/---
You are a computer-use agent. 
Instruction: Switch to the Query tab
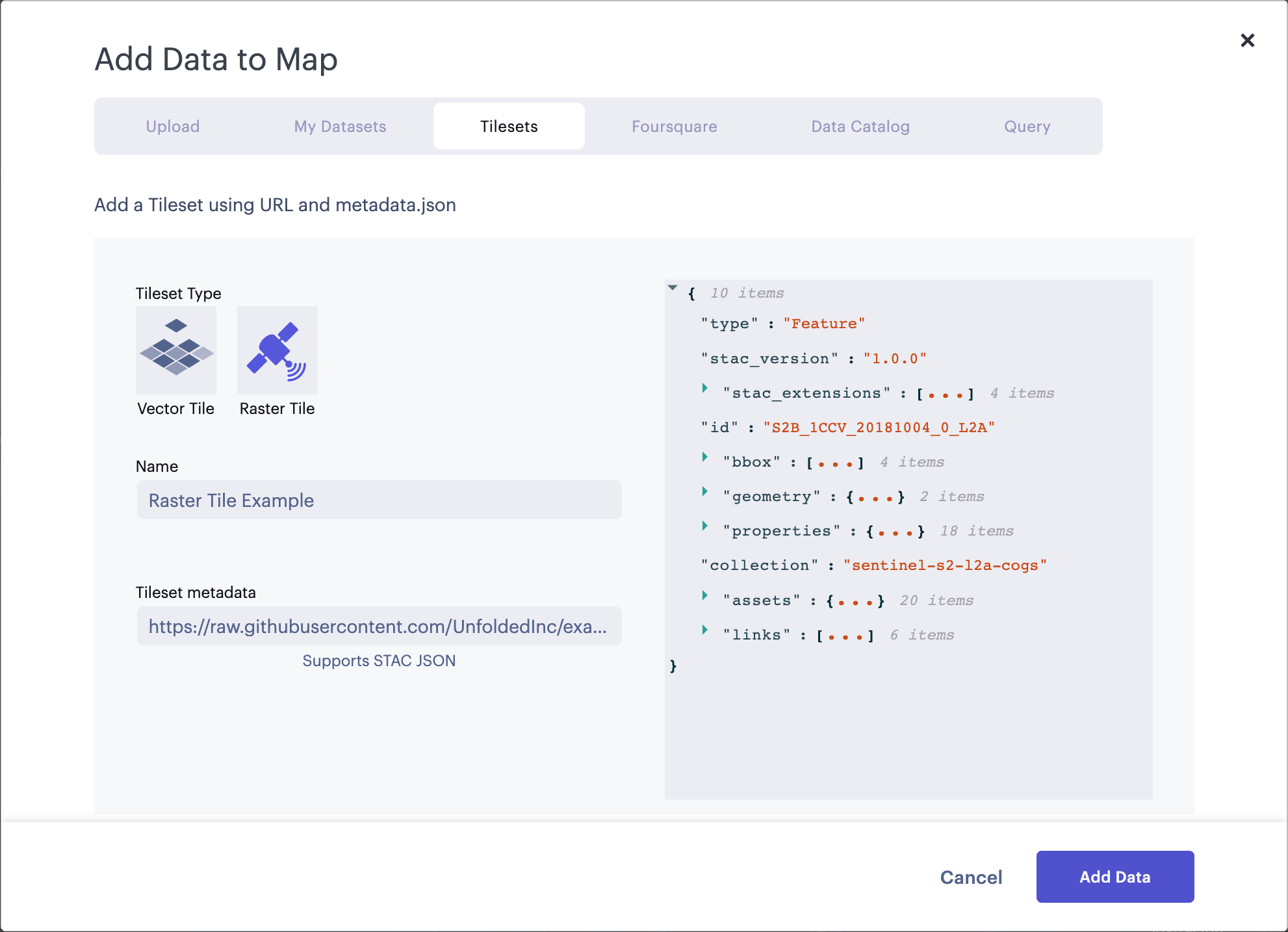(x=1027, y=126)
\---
/---
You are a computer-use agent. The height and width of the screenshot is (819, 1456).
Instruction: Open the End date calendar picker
\---
/---
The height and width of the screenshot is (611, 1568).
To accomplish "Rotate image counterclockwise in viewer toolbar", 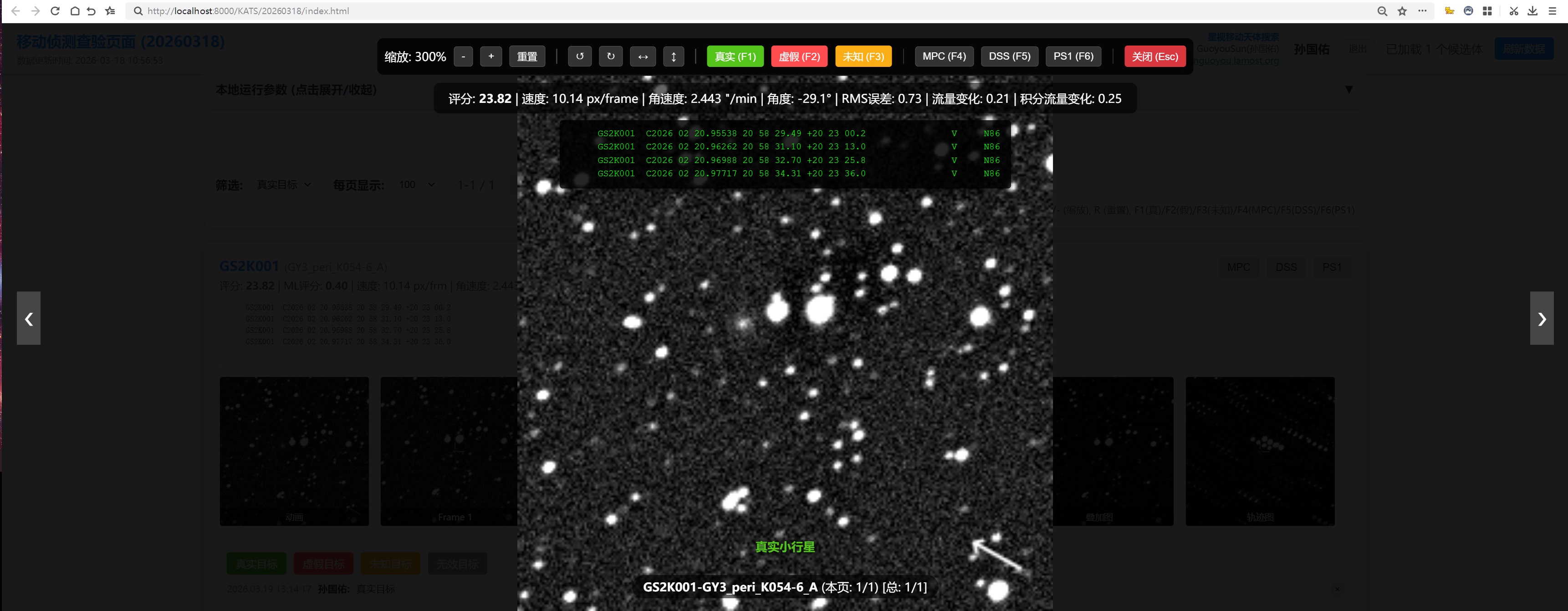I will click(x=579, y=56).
\---
*The problem*
Of all the entries above, repeat only the lines from the line that has "You are a computer-use agent. The" to the line that has "Instruction: Open the", both lines included, exactly.

*Response to the task*
You are a computer-use agent. The height and width of the screenshot is (819, 1456).
Instruction: Open the End date calendar picker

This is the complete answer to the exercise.